There are two common statistical approaches that are being followed when it comes to statistical testing i.e. The Frequentist Approach, which is based on the observation of data at a given moment or instance & The Bayesian Approach, which is basically a forecasting approach & it involves analyzing prior information.
The frequentist approach is also described as experimental or inductive as it relies on observations while the bayesian approach is theoretical or deductive as it enables to combine the information provided by data with a priori knowledge from previous studies or expert opinions.
Let us take a very simple example to understand both the concepts:-
Let us toss a coin 10 times, now when it comes to frequentist approach, the probability of getting either a head or a tail is 0.5, now let’s say we get heads on 7 out of 10 tosses, then the probability of getting the heads will be 7/10 i.e. 0.7.

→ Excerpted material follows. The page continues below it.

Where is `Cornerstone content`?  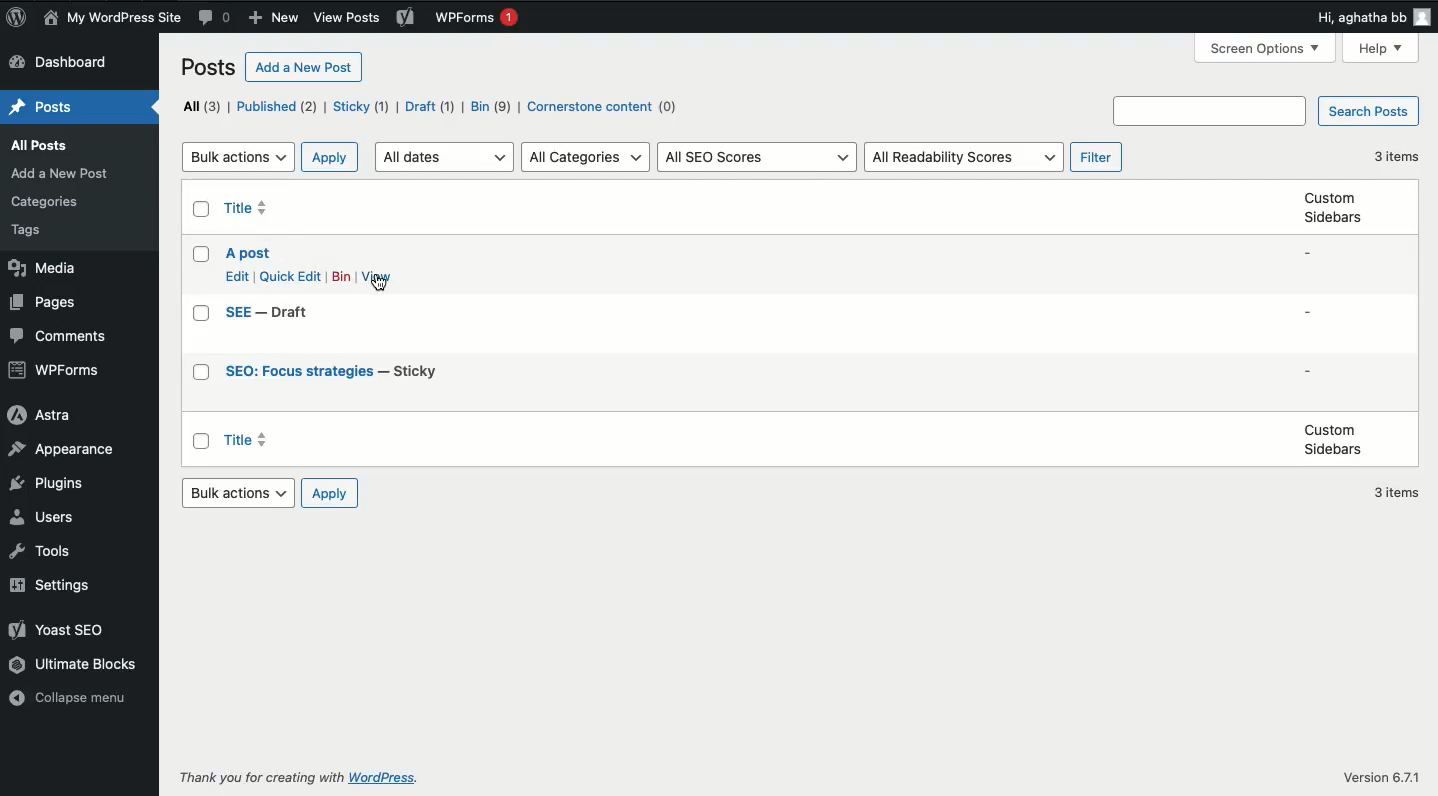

Now let’s say we have a prior information through previous experiments of expert experience that heads will come 6 out of 10 times thus we have a prior probability of 0.6, now we will compare the outcome of the experiments with this prior probability.
Thus we can say that the objective of the frequentist approach is to explore the data collected in order to identify a significant effect that could only be explained through by the hypothesis of the experiment & for the bayesian approach the focus is on comparing two hypothesis by comparing the data collected at the time of the experiment with the prior information available therefore assessing the chances that one was true comparison to other.
As an organization performing experiments & relying on statistical analysis for analyzing the results of these experiments, it is thus important to understand the difference between the above two approaches on the basis of different parameters which are as shown below:-
In terms of analyzing the test data :-
Frequentist approach requires the experiment to be completed first by collecting sufficient samples before analyzing the data, this limits the test to be an offline experiment.
Bayesian approach analysis can be performed during the experiment while collecting the data. Also it is an online experiment as the analysis results get updated when new batch of data gets ingested.
Sample Size :-
Frequentist approach requires calculating the sample size prior to conducting the test, also the number of samples among test groups needs to be balanced.
Bayesian approach does not require a pre-defined sample size & also there is no need to have same number of samples amongst the test groups thus allowing an imbalanced sample size.
Test results explanation :-
For the frequentist approach, conclusions can be made like “We reject/ fail to reject the hypothesis that group A is better then group B. This conclusion is based on the observation of the historical data collected during the test. This approach uses p-value in order to quantify the confidence of the business conclusions.
For the bayesian approach, we introduce the element of probability while making an interpretation of results such as “ There is a 98% probability that group A is better than group B”. Thus this probabilistic result quantifies the confidence of the business conclusions.
Leveraging Test Results :-
Frequentist approach gives summary statistics of the samples collected during the experiment period, thus cannot be used for making any conclusions about the future unseen data.
Bayesian approach leverages the parameters of the distribution from the data & gives the posterior predictive distribution for unobserved, future values on the observed data.
Duration of the Test :-
In the frequentist approach, the duration of the experiment can be estimated basis the designed sample size as it is easy to estimate how long an experiment will be conducted.
In the bayesian approach, the duration of the experiment cannot be estimated as more samples coming every day helps to get more confidence conclusions, but cannot estimate how long a specific experiment would take.
Granularity of input data :-
In the frequentist approach, the level of granularity of the input data is at the very base level for eg: data collected basis each user / ID & also it depends on the duration for which the test is conducted.
In the bayesian approach, the level of granularity of the data depends on the frequency of the updating the test results, for eg : in case you are testing the Click through rate & the results are updated every 24 hours, one needs to calculate the number of total seen events & number of click events every day in order to arrive at the daily click through rate.
Performing Multiple Comparison :-
Frequentist approach leverages bonferonni adjustment in case when multiple variants are required to be tested at the same time.
Bayesian approach uses hierarchical bayesian methods for cases involving multiple variants.
Testing Approach :-
The frequentist approach recommends different tests based on the distribution(s) that a variable of variable(s) follows.
The bayesian approach leverages conjugate families for variables following different distributions for eg : Click through rate would leverage the beta distribution conjugate wherein prior parameters need to be set for the beta distribution, collected data is updated basis the baye’s rules in order to get the posterior of the parameters, then samples are taken from the posterior distribution & inferences are made on the test results accordingly.